Intent. Raise test coverage from “nominal paths work” to “the library is trustworthy under stress”.

In-scope.

  • Unit: full lifecycle walk, double activate/deactivate, add/remove component

  • Concurrency: multi-thread add_component, activation during add, destruction during spin

  • Integration: node with multiple components, inter-component interactions

  • Regression: one test per fixed bug going forward

Out-of-scope.

  • End-to-end system tests requiring a full ROS 2 graph and real hardware

  • Performance benchmarks (tracked separately if ever needed)

Success signal. CI fails deterministically on any regression in lifecycle semantics, ownership, or activation gating.

Status. ✓ Shipped in v0.4.0: unit, concurrency, and integration test suites; ConcurrentTransitionError / InvalidLifecycleTransitionError coverage; regression test discipline in CONTRIBUTING.md.

7. Differentiators — what makes lifecore_ros2 worth adopting

Intent. Identify the three features that move the library from “correct” to “compelling” for professional teams. Plan them, but do not ship prematurely.

In-scope (future, gated on 1–6 being solid).

  • Runtime introspection: list components, read lifecycle state, debug helpers

  • Dynamic components: clean add/remove at runtime (hot reload)

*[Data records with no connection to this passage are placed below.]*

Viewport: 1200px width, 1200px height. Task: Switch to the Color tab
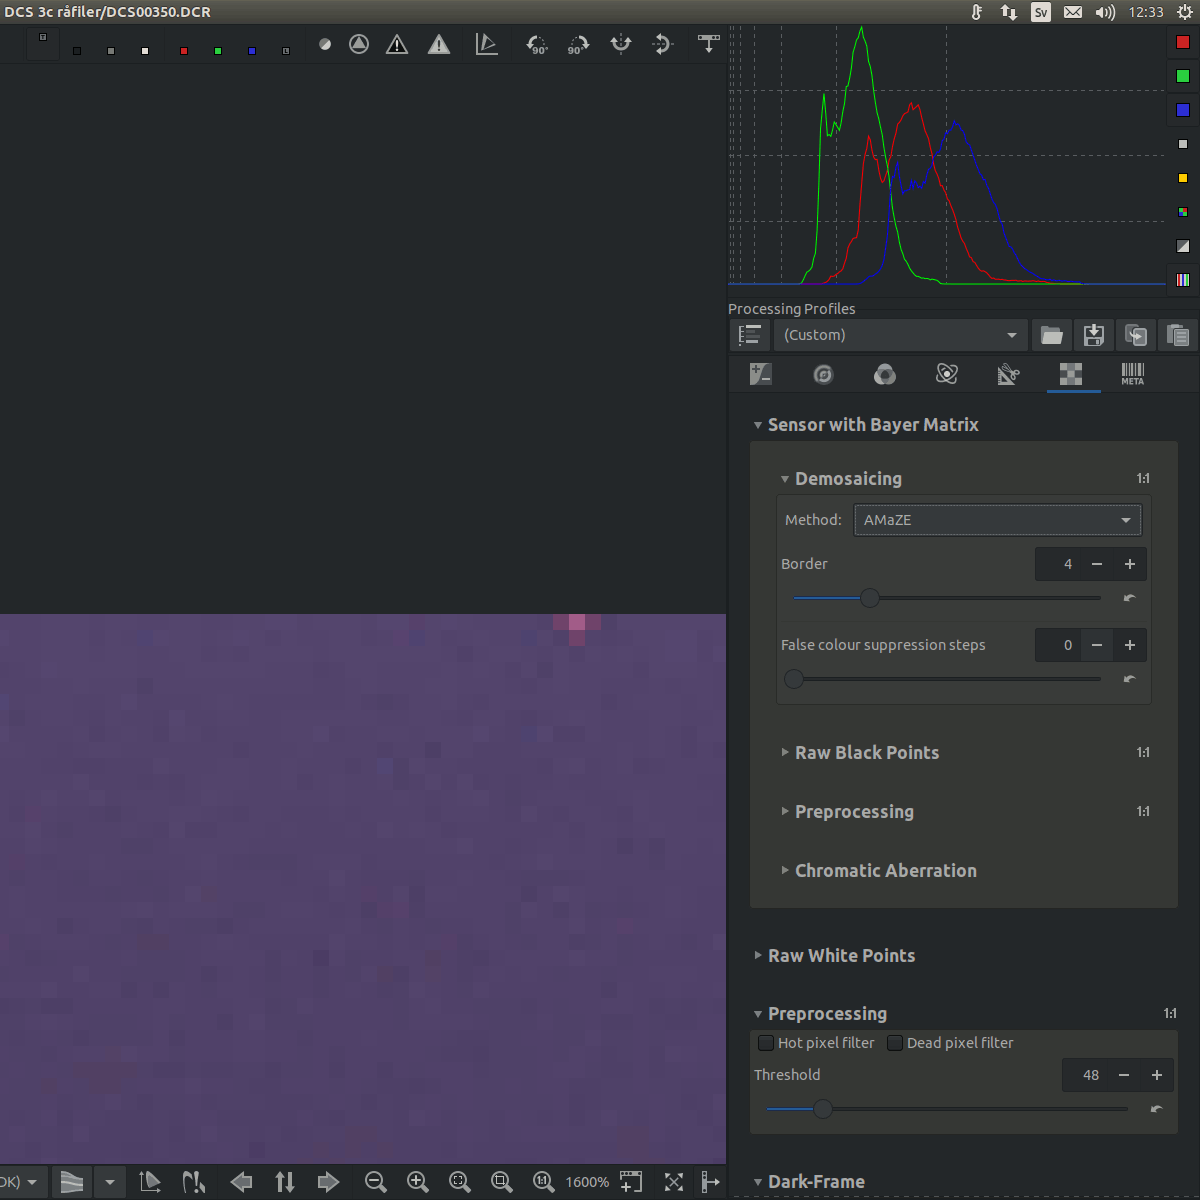click(884, 374)
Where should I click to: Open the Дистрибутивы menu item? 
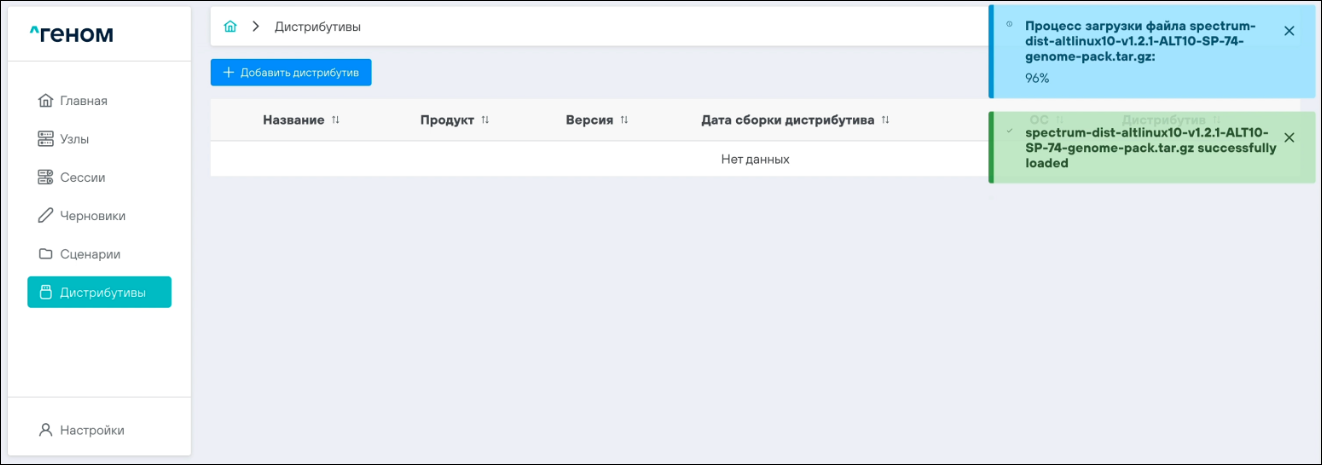point(100,292)
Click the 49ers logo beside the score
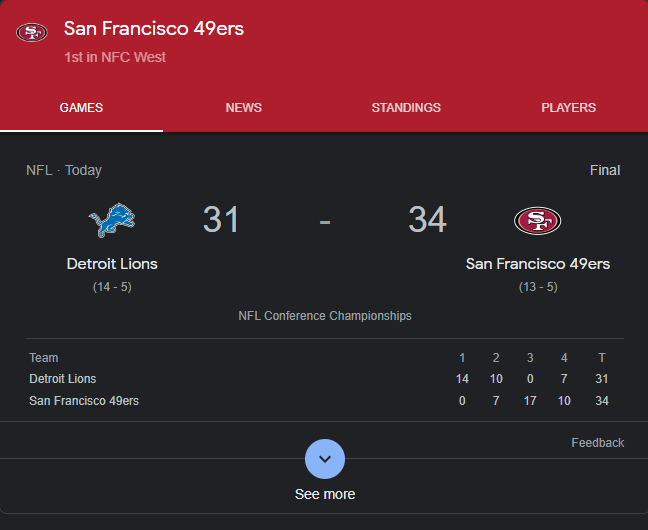The image size is (648, 530). point(537,220)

  • Observability: structured logging, lifecycle tracing

Out-of-scope for now.

  • Any of the above before concurrency (4), strict contract (5), and tests (6) are done. Differentiators on a shaky base are liabilities, not assets.

Success signal. Each differentiator has a written design note and an explicit gate referencing prerequisites from sections 4–6.

Status. ✓ Shipped in v0.4.0: design notes in docs/design_notes/ for runtime introspection, dynamic components, and observability.

8. README — onboarding quality

Intent. The README must get a new reader productive fast.

In-scope.

  • 30-second quickstart (copy-paste runnable)

  • One complete, realistic example

  • Architecture diagram (reuse from §1)

  • Design rules and guardrails (link, do not duplicate)

Out-of-scope.

  • Full tutorial content (lives in Sphinx docs under docs/)

Success signal. A reader unfamiliar with the project can run a working lifecycle component within five minutes of cloning.

Status. ✓ Shipped in v0.4.0: quickstart, examples, architecture diagram, links to docs.

9. Long-term vision

Intent. State the trajectory explicitly so contributors and users can self-select.

Trajectory.

  • Stable public API (promote to 1.0.0 only when sections 4, 5, 6 are green)

  • Solid docs (Sphinx + README + examples in sync)

  • Bulletproof tests (see §6)

  • Becomes: (a) a base for modular robots, (b) an internal team library, (c) a recognised ROS 2 package

Explicit non-goals.

  • Full application platform with service orchestration or task scheduling

  • Domain components, plugin system, or config-driven runtime (deferred)

Status. ✓ Shipped in v0.4.0: long-term vision documented, non-goals explicit, 1.0.0 promotion gate defined in backlog.

Sequencing

The nine sections are not independent. Recommended order:

  1. Positioning (§1) and README (§8) — cheap, unlock adoption feedback

  2. Naming lock-in (§3) — prevents churn in later work

  3. Concurrency contract (§4) and strict lifecycle (§5) — foundational

  4. Test coverage (§6) — validates §4 and §5

  5. API ergonomics audit (§2) — performed against a stable, tested base

  6. Differentiators (§7) — only after 1–6 are green

Promotion to 1.0.0 is gated on §4, §5, §6 being complete and §1, §2, §8 being materially improved.